Stored data entries:
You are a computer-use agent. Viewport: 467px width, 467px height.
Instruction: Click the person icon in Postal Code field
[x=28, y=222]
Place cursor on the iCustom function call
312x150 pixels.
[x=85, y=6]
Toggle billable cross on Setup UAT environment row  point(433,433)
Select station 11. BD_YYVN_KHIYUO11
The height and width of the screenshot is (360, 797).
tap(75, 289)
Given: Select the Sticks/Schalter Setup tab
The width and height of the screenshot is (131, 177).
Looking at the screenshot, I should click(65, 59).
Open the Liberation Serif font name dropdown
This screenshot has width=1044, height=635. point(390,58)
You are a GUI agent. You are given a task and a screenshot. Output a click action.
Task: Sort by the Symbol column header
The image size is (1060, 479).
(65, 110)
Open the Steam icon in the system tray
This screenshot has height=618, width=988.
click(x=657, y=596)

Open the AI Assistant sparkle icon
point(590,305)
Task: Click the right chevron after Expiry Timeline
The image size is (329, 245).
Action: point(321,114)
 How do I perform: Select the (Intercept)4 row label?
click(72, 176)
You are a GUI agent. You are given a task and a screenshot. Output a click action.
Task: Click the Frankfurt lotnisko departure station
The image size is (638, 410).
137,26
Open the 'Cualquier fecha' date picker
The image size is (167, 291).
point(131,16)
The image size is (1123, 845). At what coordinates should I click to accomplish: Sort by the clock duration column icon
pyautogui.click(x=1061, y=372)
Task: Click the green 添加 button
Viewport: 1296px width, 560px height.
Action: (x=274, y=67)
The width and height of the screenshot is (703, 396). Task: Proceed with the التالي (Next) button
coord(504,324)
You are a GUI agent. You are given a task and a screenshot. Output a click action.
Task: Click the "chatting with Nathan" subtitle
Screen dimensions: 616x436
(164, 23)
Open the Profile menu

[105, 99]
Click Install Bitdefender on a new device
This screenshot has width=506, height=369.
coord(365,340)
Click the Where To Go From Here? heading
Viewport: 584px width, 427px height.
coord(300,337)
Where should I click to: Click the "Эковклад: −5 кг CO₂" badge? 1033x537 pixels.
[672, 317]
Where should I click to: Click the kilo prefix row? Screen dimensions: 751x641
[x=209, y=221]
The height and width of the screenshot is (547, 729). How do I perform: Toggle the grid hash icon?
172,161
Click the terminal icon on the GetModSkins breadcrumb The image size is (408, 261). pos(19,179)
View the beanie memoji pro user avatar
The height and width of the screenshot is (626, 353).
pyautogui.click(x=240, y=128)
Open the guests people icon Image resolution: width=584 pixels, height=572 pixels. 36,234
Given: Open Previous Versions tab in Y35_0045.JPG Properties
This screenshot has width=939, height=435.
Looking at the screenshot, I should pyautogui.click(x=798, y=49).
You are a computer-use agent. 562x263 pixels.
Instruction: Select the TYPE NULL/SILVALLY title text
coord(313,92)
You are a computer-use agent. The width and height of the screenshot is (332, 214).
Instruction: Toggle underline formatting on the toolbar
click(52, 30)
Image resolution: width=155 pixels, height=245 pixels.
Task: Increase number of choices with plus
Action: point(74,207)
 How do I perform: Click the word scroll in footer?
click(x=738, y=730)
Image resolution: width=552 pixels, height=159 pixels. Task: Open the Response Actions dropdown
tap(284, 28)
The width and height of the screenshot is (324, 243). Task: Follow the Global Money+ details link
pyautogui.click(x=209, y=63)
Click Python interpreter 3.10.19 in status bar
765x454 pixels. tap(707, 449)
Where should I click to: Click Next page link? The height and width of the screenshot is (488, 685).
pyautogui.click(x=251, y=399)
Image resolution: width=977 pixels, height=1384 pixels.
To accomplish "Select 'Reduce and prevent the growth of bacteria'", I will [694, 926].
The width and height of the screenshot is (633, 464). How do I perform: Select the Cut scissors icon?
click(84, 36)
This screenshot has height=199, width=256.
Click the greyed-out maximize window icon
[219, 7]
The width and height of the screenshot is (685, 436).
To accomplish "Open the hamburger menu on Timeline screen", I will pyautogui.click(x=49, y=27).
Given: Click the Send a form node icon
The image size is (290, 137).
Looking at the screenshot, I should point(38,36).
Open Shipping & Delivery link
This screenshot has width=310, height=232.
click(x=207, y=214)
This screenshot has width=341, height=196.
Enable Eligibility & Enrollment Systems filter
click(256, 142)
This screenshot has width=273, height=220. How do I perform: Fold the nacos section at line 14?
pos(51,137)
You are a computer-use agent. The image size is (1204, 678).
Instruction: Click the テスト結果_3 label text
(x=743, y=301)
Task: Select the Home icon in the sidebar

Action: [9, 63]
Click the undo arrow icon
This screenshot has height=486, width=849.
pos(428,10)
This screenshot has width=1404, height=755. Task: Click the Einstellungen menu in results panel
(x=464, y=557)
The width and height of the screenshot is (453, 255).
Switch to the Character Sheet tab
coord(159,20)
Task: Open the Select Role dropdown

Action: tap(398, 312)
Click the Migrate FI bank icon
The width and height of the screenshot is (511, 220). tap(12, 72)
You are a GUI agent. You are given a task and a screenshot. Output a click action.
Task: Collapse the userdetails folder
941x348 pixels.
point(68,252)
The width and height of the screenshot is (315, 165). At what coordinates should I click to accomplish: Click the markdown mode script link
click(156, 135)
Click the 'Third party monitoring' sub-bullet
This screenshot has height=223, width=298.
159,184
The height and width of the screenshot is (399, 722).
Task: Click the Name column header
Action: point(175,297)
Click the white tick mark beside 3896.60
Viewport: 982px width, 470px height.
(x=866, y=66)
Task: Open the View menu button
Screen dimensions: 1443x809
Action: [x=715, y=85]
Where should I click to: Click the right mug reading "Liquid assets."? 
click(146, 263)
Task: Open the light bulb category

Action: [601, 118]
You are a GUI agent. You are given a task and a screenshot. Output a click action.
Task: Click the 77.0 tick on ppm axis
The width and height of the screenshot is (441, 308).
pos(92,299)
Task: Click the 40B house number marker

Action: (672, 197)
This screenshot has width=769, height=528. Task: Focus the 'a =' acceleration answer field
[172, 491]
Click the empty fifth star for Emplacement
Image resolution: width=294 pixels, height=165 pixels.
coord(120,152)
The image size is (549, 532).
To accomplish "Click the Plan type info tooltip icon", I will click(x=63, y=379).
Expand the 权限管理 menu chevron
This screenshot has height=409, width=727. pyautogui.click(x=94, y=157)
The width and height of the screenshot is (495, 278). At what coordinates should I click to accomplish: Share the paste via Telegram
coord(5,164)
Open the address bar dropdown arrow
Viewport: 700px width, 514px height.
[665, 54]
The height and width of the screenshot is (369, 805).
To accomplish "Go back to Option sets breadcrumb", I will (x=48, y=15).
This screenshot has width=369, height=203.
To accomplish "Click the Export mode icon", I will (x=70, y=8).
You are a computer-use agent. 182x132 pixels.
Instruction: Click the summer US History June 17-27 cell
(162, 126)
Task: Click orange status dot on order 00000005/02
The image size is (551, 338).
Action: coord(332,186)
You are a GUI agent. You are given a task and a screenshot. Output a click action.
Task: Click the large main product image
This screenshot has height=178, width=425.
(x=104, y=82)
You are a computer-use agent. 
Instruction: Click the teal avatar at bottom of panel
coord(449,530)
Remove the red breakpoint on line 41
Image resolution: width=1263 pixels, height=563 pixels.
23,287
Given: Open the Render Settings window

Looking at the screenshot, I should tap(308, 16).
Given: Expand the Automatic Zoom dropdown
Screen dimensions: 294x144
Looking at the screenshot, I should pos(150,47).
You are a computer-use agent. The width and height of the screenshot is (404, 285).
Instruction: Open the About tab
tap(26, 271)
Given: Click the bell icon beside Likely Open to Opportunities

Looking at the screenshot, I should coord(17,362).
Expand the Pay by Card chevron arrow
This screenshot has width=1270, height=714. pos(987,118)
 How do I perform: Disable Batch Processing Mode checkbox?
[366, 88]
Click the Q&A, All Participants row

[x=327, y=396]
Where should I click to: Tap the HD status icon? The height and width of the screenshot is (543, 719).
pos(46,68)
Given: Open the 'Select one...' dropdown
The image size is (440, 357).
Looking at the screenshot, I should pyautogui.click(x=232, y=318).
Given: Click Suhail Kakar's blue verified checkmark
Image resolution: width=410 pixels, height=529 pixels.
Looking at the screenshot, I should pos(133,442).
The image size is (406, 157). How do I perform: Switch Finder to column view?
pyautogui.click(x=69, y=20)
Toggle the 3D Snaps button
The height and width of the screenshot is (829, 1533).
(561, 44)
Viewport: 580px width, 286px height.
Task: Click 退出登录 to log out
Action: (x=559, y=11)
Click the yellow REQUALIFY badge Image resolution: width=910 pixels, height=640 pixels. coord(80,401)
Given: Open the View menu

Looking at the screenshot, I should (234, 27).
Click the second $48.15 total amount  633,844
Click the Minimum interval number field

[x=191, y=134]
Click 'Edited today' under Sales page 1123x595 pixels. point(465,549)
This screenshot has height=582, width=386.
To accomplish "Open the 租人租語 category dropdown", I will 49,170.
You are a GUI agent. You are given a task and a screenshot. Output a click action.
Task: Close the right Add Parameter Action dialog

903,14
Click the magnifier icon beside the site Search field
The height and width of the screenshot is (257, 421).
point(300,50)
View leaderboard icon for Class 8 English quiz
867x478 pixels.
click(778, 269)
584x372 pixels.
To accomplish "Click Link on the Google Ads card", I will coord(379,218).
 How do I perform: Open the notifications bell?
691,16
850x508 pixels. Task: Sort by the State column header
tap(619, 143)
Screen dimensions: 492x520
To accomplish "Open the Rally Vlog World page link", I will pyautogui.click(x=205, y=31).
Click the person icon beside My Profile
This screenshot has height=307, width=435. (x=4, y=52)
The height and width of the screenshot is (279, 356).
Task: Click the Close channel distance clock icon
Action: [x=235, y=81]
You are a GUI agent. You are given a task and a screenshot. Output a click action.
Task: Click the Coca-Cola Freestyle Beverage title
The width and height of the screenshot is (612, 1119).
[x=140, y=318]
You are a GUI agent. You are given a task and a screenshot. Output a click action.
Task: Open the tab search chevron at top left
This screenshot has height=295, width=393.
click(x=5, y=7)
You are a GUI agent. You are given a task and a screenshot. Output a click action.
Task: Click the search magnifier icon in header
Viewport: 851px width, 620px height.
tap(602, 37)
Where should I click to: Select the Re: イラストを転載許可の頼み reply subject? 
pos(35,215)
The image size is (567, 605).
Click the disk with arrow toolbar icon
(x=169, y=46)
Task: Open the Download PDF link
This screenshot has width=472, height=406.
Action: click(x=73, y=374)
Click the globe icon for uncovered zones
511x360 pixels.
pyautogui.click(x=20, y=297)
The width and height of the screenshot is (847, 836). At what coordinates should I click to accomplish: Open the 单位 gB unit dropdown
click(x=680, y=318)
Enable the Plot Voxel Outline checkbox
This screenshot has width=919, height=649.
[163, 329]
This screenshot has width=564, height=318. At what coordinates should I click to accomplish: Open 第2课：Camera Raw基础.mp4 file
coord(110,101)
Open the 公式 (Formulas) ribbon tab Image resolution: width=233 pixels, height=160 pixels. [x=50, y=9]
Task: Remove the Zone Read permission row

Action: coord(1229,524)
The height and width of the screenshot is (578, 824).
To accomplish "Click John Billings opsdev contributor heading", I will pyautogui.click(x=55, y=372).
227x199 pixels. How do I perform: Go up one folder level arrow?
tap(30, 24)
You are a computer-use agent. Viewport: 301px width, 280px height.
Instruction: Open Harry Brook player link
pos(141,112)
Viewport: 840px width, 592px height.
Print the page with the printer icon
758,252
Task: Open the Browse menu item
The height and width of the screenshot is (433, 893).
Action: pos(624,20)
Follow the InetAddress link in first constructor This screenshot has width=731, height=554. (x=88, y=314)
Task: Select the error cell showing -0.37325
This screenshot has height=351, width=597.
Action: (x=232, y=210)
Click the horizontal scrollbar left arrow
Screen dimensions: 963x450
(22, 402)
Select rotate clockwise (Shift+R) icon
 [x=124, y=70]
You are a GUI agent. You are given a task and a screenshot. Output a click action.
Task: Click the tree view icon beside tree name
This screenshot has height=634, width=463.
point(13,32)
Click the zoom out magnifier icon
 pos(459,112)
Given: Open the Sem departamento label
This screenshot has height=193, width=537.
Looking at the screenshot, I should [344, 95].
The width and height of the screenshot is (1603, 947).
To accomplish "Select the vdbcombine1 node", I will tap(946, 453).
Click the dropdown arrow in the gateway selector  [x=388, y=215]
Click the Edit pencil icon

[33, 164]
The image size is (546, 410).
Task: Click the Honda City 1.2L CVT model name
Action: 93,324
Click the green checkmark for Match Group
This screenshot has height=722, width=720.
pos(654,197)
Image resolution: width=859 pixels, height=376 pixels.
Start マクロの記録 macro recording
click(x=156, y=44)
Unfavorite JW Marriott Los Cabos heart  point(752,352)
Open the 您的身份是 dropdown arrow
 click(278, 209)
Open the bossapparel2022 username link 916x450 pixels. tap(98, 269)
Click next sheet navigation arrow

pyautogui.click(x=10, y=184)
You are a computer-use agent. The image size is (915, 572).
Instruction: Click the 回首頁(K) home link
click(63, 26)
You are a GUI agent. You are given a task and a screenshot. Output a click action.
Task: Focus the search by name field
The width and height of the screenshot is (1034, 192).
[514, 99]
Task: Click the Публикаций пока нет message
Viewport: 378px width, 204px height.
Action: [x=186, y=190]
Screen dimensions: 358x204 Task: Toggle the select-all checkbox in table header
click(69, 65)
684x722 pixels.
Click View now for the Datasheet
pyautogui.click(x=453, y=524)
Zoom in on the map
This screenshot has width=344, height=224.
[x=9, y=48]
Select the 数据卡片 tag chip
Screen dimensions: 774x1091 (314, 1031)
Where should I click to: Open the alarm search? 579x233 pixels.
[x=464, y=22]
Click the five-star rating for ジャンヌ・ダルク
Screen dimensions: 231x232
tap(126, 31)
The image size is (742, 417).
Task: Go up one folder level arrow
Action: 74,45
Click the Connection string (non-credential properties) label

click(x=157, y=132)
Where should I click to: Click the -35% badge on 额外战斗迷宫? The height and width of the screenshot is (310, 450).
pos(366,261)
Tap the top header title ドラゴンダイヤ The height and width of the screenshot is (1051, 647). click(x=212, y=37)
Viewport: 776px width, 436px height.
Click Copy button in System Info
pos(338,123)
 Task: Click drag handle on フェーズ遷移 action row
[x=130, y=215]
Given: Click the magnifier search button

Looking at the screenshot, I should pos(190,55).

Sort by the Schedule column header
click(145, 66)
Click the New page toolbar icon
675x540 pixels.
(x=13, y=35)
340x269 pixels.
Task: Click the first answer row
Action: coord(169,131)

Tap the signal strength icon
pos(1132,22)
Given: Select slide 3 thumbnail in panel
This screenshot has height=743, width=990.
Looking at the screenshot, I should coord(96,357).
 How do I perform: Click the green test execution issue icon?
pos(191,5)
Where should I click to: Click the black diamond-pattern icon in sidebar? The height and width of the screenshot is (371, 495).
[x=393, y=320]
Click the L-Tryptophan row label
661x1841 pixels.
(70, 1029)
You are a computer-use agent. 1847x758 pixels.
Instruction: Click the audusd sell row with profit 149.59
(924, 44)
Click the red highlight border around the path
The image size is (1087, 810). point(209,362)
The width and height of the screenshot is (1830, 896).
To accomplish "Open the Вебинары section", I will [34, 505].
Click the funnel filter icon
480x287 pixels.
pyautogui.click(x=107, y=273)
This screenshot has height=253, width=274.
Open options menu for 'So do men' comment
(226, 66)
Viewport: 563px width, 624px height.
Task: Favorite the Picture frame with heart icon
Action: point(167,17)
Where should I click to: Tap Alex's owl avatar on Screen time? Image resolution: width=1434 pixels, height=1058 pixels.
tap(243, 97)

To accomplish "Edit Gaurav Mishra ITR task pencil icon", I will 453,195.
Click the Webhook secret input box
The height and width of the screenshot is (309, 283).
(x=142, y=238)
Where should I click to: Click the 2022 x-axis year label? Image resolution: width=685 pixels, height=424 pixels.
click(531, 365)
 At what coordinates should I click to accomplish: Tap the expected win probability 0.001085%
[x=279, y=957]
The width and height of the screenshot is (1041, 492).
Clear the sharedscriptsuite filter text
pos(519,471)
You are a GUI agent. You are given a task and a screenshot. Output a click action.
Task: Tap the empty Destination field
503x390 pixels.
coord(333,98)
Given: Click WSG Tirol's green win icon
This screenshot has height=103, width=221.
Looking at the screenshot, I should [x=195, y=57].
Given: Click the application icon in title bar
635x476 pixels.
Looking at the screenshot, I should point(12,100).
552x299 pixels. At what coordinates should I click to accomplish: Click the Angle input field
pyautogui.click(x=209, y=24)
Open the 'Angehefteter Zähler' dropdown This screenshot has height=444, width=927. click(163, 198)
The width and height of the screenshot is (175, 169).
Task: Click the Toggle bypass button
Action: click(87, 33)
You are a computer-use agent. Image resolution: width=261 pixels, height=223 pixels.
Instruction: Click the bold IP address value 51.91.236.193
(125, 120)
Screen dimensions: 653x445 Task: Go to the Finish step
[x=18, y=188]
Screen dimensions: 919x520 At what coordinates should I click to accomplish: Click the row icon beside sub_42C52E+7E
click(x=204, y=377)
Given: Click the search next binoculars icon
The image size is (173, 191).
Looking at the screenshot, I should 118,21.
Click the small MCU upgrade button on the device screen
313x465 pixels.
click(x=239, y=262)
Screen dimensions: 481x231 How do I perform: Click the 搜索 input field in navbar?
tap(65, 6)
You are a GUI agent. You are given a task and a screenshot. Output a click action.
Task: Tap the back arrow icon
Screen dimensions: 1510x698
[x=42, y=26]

What to do. Retype only the lines above between the line with "Task: Click the right" and the line with "Task: Click the Frankfurt", counting those two lines as well, and keep every character as it is.

Completed task.
Task: Click the right chevron after Expiry Timeline
The image size is (329, 245).
Action: point(321,114)
 How do I perform: Select the (Intercept)4 row label?
click(72, 176)
You are a GUI agent. You are given a task and a screenshot. Output a click action.
Task: Click the Frankfurt lotnisko departure station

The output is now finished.